Sunday, December 17, 2006

Cartoons, Magazines and Animation

American cartoons and comics have commented, humorously or scathingly, on American life since Thomas Nast or earlier. Humorous print cartoonists of note include Charles Schulz, Scott Adams, Jim Davis, Gary Larson, Walt Kelly, Johnny Hart, Bill Watterson, and others.

Mad is an American humor magazine founded in 1952 which offered satire on all aspects of American life and pop culture. With its first issue (October-November, 1952), Mad was a comic book, and part of the line of EC Comics. It became a slick magazine in 1954. Throughout the 1950s and continuing until today Mad featured parodies focusing on the familiar staples of American culture, exposing the fakery behind the image. The magazine has leant its name to the current television program MadTV.

Other U.S. humor magazines of note include Humbug, Trump and Help!, as well as the National Lampoon, and Spy Magazine.

National Lampoon began in 1970 as an offshoot of the Harvard Lampoon. The magazine regularly skewered pop culture, the counterculture and politics.
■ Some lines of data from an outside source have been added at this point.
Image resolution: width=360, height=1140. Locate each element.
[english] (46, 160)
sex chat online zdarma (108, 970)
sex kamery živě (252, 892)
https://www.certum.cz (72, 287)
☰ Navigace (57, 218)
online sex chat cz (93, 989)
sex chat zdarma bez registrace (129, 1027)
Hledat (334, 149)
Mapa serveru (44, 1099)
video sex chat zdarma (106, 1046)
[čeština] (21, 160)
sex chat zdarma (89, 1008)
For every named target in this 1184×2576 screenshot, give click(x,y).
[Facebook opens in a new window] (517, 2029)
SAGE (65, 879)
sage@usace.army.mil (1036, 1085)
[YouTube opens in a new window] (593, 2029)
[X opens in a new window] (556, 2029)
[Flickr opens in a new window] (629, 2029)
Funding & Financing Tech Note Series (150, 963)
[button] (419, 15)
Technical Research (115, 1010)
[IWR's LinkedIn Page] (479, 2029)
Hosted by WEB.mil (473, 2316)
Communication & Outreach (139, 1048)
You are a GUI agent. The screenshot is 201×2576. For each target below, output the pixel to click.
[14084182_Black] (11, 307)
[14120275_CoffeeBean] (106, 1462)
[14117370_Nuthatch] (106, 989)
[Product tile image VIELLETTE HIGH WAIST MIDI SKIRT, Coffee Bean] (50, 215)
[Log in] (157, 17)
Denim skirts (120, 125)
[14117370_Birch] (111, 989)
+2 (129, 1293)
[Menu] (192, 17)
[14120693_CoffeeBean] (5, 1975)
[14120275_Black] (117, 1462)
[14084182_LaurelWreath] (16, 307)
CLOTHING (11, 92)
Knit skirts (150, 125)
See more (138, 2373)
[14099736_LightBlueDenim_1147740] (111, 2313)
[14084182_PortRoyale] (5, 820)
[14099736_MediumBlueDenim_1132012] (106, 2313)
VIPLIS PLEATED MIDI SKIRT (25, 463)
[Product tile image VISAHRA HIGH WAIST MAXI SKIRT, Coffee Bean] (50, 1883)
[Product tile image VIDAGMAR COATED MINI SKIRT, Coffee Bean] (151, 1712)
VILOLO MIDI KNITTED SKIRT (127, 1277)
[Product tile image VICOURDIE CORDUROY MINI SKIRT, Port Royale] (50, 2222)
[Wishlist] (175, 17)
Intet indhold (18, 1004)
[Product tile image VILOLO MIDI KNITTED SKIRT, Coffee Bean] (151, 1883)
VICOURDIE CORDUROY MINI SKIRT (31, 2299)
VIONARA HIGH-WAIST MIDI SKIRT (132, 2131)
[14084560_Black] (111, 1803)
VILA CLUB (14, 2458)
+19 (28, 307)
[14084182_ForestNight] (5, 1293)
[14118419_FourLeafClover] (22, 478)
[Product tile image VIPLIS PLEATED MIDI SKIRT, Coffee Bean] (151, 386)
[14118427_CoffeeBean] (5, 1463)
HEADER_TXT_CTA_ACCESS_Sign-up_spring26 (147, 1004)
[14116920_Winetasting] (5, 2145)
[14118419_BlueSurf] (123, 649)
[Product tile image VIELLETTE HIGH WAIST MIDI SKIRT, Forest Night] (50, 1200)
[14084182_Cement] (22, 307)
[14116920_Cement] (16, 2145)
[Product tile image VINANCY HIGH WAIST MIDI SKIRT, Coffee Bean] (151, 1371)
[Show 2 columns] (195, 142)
The magazine was at its height in the 1970s, and its influence spread to films and comedy programs. In the mid 1970s, some of the magazine's contributors left to join the NBC comedy show Saturday Night Live (SNL). The magazine stopped publication in 1998, but films and other programs attributed to "National Lampoon" continue.

In the twentieth-century film allowed for animated cartoons of a humorous nature. The most notable of these perhaps being Looney Tunes and Tom and Jerry. Chuck Jones, Tex Avery, Mel Blanc (as a voice) and Friz Freleng playing critical roles in this. Humorous animated shorts like What's Opera, Doc?, Duck Amuck, and One Froggy Evening garnered critical enough appeal to be inducted into the National Film Registry. The Warner Brothers cartoons often dealt with themes beyond US culture or society, but did involve a great deal of commentary on American life. Although many of the American winners of the Academy Award for Animated Short Film are not examples of American humor a significant percentage would qualify as such. On television noteworthy American cartoons include The Flintstones and The Simpsons.